You are viewing a plain text version of this content. The canonical link for it is here.
Posted to solr-dev@lucene.apache.org by Yonik Seeley <yo...@lucidimagination.com> on 2009/08/16 21:46:59 UTC

good performance news

I just profiled a CSV upload, and aside from the CSV parsing, Solr
adds pretty much no overhead!
I was expecting some non-trivial overhead due to Solr's
SolrInputDocument, update processing pipeline, and update handler...
but profiling showed that it amounted to less than 1%.

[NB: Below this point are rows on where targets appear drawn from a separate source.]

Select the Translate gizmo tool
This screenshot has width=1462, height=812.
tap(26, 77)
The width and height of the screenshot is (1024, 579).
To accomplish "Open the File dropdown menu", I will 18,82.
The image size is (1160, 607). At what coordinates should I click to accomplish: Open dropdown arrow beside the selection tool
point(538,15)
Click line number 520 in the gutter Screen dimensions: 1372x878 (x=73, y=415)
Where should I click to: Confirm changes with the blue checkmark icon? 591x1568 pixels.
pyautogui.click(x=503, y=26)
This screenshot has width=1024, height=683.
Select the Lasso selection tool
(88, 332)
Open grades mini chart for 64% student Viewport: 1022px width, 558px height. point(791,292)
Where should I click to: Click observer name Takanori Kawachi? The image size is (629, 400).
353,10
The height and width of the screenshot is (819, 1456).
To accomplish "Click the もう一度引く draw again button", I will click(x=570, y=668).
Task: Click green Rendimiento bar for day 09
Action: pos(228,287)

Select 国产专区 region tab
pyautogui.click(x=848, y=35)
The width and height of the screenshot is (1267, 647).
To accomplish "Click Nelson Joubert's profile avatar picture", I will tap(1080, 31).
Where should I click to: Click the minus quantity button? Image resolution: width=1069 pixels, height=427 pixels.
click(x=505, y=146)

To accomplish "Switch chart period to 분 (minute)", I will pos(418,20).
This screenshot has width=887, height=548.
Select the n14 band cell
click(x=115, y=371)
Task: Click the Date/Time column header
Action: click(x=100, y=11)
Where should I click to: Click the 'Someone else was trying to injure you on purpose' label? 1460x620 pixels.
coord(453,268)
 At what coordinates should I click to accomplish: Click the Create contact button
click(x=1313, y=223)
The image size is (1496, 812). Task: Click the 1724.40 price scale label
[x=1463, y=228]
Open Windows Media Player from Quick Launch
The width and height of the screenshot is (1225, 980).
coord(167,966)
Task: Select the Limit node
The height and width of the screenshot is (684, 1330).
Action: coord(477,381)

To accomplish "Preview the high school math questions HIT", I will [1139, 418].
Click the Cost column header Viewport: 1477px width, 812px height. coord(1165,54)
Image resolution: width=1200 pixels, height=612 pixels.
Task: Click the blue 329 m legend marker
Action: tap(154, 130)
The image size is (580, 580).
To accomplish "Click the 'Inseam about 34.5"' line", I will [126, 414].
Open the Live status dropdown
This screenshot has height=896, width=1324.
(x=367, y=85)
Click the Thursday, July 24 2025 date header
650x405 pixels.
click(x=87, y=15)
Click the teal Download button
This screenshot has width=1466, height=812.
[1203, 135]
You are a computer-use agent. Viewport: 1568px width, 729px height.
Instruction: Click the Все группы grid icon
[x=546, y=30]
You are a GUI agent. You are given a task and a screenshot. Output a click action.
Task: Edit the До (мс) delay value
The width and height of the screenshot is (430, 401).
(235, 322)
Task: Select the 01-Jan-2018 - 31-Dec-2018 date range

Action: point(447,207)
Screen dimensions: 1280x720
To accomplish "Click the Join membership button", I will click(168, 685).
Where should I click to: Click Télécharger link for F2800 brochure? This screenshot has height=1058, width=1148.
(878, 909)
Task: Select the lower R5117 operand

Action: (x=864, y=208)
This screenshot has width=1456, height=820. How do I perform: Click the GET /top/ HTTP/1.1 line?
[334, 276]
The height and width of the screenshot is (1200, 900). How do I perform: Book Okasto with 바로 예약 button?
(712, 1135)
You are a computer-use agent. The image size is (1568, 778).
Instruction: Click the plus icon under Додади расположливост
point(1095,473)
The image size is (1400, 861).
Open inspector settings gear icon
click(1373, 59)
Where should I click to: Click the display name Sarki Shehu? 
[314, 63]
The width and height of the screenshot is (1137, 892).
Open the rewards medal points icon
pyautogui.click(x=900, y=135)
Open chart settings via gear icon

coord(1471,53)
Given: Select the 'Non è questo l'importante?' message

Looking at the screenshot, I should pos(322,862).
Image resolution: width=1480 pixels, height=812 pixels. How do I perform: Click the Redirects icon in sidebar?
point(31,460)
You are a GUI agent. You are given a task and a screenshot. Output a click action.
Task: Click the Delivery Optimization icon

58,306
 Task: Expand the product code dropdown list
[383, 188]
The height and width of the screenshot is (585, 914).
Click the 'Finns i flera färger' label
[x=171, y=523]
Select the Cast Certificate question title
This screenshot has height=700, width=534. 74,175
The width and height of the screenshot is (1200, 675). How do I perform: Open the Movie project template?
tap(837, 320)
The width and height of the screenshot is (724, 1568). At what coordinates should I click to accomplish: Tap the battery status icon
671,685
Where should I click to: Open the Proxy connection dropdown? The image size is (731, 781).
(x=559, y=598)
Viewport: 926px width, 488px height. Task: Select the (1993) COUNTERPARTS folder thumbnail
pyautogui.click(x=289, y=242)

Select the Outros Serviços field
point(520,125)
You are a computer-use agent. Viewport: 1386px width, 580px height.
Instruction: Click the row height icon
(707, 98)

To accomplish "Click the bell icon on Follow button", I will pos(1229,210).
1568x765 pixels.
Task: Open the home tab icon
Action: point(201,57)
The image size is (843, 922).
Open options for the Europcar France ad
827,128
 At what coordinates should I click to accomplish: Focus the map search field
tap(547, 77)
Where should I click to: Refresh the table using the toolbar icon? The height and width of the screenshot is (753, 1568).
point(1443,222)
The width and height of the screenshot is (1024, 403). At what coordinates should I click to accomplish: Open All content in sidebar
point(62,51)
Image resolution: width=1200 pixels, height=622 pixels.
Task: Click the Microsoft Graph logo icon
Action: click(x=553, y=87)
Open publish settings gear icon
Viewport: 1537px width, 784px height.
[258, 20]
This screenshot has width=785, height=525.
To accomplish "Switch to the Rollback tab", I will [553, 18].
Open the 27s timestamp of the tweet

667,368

85% of the time was spent in Lucene's IndexWriter
12% of the time was spent in the CSV parser2
2% of the time was spent merging segments  in the IndexWriter

-Yonik
http://www.lucidimagination.com

Re: good performance news

Posted by Grant Ingersoll <gs...@apache.org>.
On Aug 18, 2009, at 1:58 AM, Noble Paul നോബിള്‍  
नोब्ळ् wrote:

> I our internal testing , the binary request writer gave very good perf
> for large no:of docs.

Yeah, that only makes sense.  I was just curious on the overhead of  
XML in typical cases.  I think all the native clients should use  
binary format.

>
> Though we did not benchmark it
>
> On Tue, Aug 18, 2009 at 2:57 AM, Grant  
> Ingersoll<gs...@apache.org> wrote:
>>
>> On Aug 16, 2009, at 3:46 PM, Yonik Seeley wrote:
>>
>>> I just profiled a CSV upload, and aside from the CSV parsing, Solr
>>> adds pretty much no overhead!
>>> I was expecting some non-trivial overhead due to Solr's
>>> SolrInputDocument, update processing pipeline, and update handler...
>>> but profiling showed that it amounted to less than 1%.
>>>
>>> 85% of the time was spent in Lucene's IndexWriter
>>> 12% of the time was spent in the CSV parser2
>>
>> I'm curious how much overhead there is in parsing Solr XML.  I will  
>> try some
>> tests on that later if I get a chance.  We really should push  
>> clients to use
>> the Binary request/response formats in most cases.
>>
>
>
>
> -- 
> -----------------------------------------------------
> Noble Paul | Principal Engineer| AOL | http://aol.com



Re: good performance news

Posted by Noble Paul നോബിള്‍ नोब्ळ् <no...@corp.aol.com>.
I our internal testing , the binary request writer gave very good perf
for large no:of docs.

Though we did not benchmark it

On Tue, Aug 18, 2009 at 2:57 AM, Grant Ingersoll<gs...@apache.org> wrote:
>
> On Aug 16, 2009, at 3:46 PM, Yonik Seeley wrote:
>
>> I just profiled a CSV upload, and aside from the CSV parsing, Solr
>> adds pretty much no overhead!
>> I was expecting some non-trivial overhead due to Solr's
>> SolrInputDocument, update processing pipeline, and update handler...
>> but profiling showed that it amounted to less than 1%.
>>
>> 85% of the time was spent in Lucene's IndexWriter
>> 12% of the time was spent in the CSV parser2
>
> I'm curious how much overhead there is in parsing Solr XML.  I will try some
> tests on that later if I get a chance.  We really should push clients to use
> the Binary request/response formats in most cases.
>



-- 
-----------------------------------------------------
Noble Paul | Principal Engineer| AOL | http://aol.com

Re: good performance news

Posted by Grant Ingersoll <gs...@apache.org>.
On Aug 16, 2009, at 3:46 PM, Yonik Seeley wrote:

> I just profiled a CSV upload, and aside from the CSV parsing, Solr
> adds pretty much no overhead!
> I was expecting some non-trivial overhead due to Solr's
> SolrInputDocument, update processing pipeline, and update handler...
> but profiling showed that it amounted to less than 1%.
>
> 85% of the time was spent in Lucene's IndexWriter
> 12% of the time was spent in the CSV parser2

I'm curious how much overhead there is in parsing Solr XML.  I will  
try some tests on that later if I get a chance.  We really should push  
clients to use the Binary request/response formats in most cases.